Sunday 29 November 2015

Chevy ups a gear

Chevrolet Captiva

By Roger St. Pierre

Published 05/03/2013

Chevrolet Captiva
Chevrolet Captiva

Between the wars, Henry Ford and Louis Chevrolet created America’s two biggest car companies.

When these giants of the industry turned their attention to Europe, Ford built his own factories and launched that famous blue lozenge trademark over here while Chevrolet bought and expanded the already established Vauxhall and Opel brands.

It was not until General Motors – now Chevy’s parent – bought ailing Korean maker Daewoo in 2001 that the Chevrolet brand finally made it into showrooms on this side of the Atlantic.

That was merely a re-badging exercise but now Chevrolet is marketing a whole new range of cars specifically designed and developed with European drivers in mind.

Big hopes are pinned on the recently launched new rendition of the Captiva, a brash, bold compact SUV. It’s got an assertive new face and a lavishly upgraded interior.

Newly developed engines – including two variants of a potent 2.2-litre turbo diesel – are mated to a slick six-speed gearbox.
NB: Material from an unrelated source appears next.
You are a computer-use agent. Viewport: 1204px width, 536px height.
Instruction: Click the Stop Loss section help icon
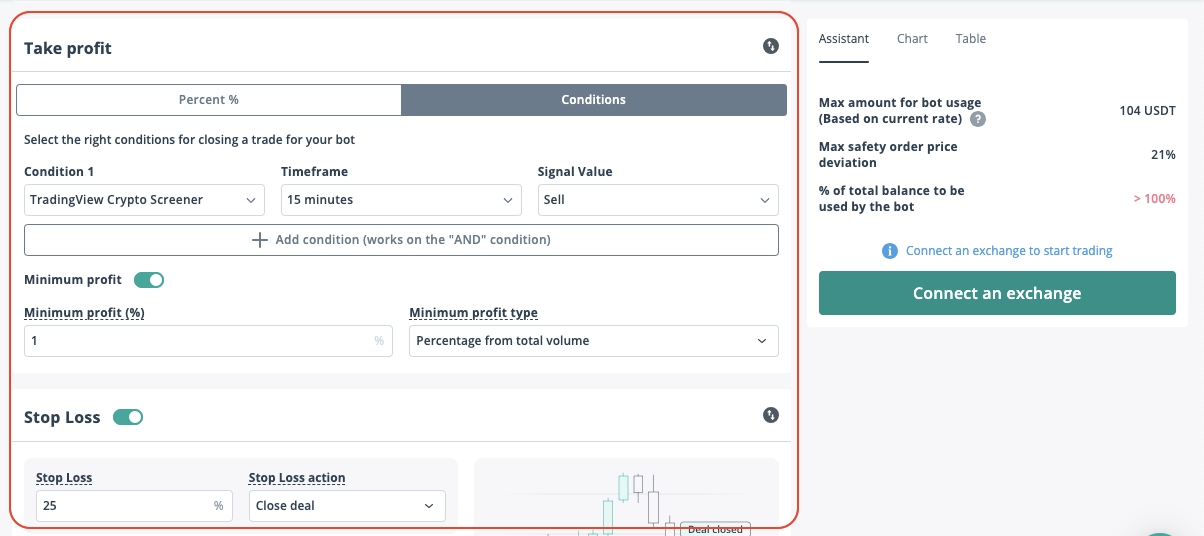[x=770, y=415]
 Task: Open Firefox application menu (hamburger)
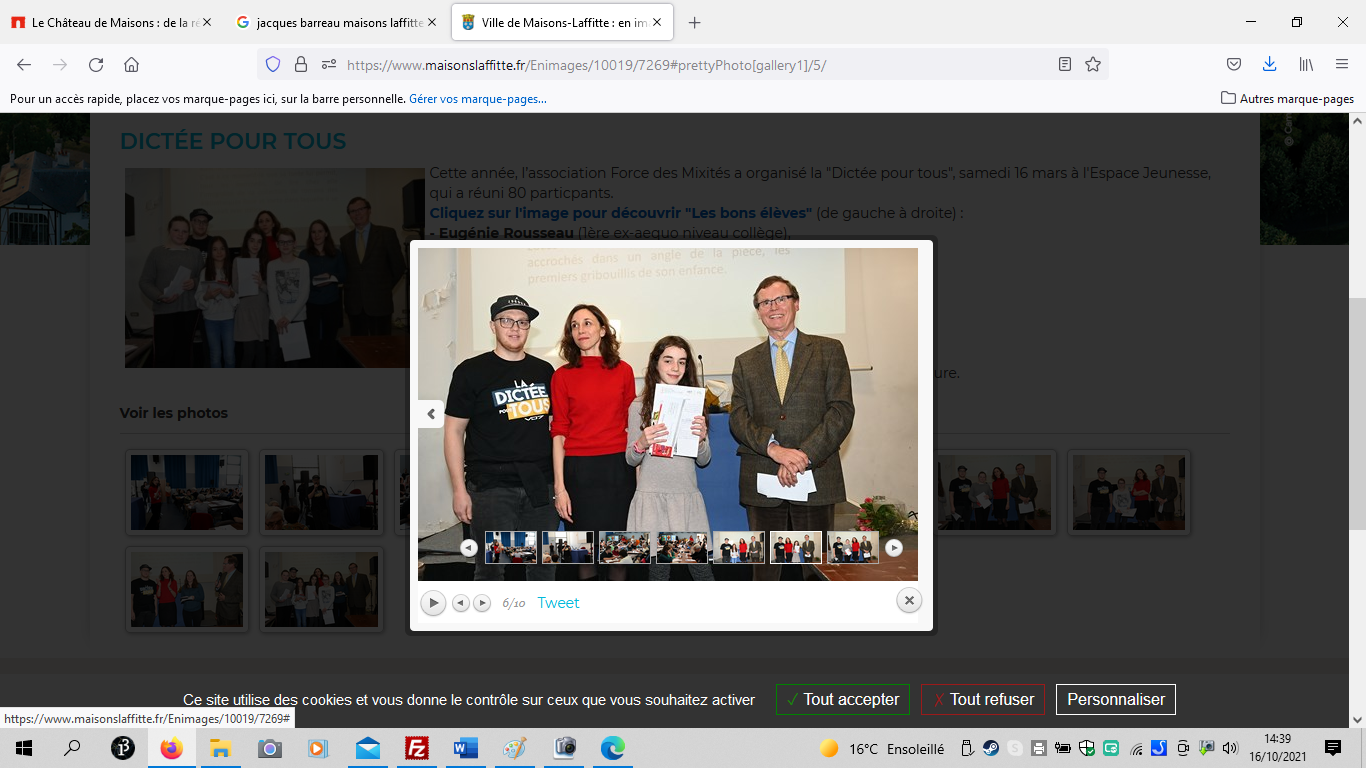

The base model is two-wheel drive but on the two dearer versions electronically controlled all-wheel drive system enhances stability as well as off-road work on slippery surfaces.

Launched in 2006, the original Captiva brought people to the brand whose only previous knowledge of Chevrolet was from American TV shows and hook lines in popular songs.

My own experience of Chevrolet was largely restricted to those massive barge-like Impalas that dominated America’s yellow cab market for so many years and gave me my only experience of car sickness.

The Captiva proved a whole different experience. It has impeccable road manners and is as roomy as the Impala is cramped. The three rows of seats carry seven people in comfort.

Out on the road it had little of the usual American tendency to roll, wallow and lurch – thankfully, the suspension has been tailored to European tastes and driving conditions.

Unlike some SUVs, the Captiva is no laggard, hitting 62-mph in nine seconds and capable of close on 125-mph. Expect combined cycle fuel-consumption figures of between 36 and 44-mpg, dependent on model.

Across Europe, the Captiva – which is priced between £22,905 and £32,764 – has grabbed an impressive 10 per cent of its fast-growing market sector.

Presently, Chevrolet is the world’s fourth best-selling brand, with annual sales of four million vehicles in more than 130 countries.

At present it’s a minor player here but the Captiva is set to help change that.